Cautionary Note About Forward-Looking Information
This Annual Report on Form 10-K ("Form 10-K") contains forward-looking statements, within the meaning of the Private Securities Litigation Reform Act of 1995 ("PSLRA"). Forward-looking statements are made based on management's current expectations and beliefs relating to future developments and their potential effects upon Shake Shack Inc. and its subsidiaries. There can be no assurance that future developments affecting Shake Shack and its subsidiaries will be those anticipated by management. These forward-looking statements are not a guarantee of future performance and involve risks and uncertainties that may cause actual results to differ materially from those discussed in the forward-looking statements. You can identify forward-looking statements by the fact that they do not relate strictly to historical or current facts. These statements may include words such as "aim," "anticipate," "believe," "estimate," "expect," "forecast," "outlook," "potential," "project," "projection," "plan," "intend," "seek," "may," "could," "would," "will," "should," "can," "can have," "likely," the negatives thereof and other similar expressions.
You should evaluate all forward-looking statements made in this Form 10-K in the context of the risks and uncertainties disclosed in Part I, Item 1A of this Form 10-K under the heading "Risk Factors."

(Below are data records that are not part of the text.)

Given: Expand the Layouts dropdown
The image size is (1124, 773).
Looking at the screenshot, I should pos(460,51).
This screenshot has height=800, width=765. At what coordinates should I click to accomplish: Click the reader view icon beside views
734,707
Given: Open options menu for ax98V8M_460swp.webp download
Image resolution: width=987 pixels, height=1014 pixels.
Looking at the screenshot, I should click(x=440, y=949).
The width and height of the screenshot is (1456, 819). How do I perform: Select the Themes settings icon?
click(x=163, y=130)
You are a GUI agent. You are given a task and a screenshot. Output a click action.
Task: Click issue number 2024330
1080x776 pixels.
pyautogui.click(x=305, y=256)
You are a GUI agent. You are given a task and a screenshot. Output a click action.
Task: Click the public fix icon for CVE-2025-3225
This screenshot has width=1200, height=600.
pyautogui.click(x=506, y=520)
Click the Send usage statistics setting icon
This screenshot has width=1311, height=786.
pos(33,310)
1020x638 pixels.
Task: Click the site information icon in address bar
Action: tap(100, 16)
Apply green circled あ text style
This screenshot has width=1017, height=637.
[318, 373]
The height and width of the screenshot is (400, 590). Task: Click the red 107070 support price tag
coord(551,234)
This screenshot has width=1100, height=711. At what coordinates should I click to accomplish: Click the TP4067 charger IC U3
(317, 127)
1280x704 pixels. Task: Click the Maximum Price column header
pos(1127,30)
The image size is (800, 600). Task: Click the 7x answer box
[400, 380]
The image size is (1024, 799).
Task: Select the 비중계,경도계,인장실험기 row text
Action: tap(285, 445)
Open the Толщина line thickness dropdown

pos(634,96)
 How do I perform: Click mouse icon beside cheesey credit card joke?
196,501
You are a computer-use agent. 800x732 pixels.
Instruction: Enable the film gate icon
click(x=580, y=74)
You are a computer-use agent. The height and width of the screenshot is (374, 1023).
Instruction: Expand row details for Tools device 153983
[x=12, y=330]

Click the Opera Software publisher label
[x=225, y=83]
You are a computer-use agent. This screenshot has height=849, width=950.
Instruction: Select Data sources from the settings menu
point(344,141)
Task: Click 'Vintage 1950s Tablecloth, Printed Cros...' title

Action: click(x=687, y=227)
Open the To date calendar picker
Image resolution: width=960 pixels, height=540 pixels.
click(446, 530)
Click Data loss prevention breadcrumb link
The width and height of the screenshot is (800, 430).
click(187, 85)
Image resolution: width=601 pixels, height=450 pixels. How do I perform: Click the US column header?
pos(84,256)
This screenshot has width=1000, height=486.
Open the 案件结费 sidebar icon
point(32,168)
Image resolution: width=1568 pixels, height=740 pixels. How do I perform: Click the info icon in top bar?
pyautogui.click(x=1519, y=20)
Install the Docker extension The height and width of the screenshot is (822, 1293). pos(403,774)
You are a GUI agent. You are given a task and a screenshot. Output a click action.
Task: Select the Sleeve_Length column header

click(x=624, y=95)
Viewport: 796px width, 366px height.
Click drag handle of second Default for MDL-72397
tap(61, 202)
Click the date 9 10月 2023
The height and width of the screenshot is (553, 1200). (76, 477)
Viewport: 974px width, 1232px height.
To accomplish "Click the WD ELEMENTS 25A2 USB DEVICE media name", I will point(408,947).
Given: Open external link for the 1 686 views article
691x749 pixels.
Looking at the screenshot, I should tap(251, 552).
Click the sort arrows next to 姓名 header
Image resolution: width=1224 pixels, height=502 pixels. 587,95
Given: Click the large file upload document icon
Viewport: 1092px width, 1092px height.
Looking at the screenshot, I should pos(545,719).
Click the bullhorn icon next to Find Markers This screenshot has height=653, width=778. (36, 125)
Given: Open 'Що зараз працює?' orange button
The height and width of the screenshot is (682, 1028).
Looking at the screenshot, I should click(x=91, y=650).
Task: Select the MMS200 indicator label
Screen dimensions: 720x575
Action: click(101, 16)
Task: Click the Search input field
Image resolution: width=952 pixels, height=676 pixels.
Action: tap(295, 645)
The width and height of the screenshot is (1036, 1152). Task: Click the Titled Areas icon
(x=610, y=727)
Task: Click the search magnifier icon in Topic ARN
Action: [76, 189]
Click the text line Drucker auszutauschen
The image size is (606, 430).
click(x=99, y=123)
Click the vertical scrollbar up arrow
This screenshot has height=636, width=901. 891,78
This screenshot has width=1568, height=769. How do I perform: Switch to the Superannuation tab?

The forward-looking statements included in this Form 10-K are made only as of the date hereof. We undertake no obligation to publicly update any forward-looking statement as a result of new information, future events or otherwise, except as otherwise required by law. If we do update one or more forward-looking statements, no inference should be made that we will make additional updates with respect to those or other forward-looking statements.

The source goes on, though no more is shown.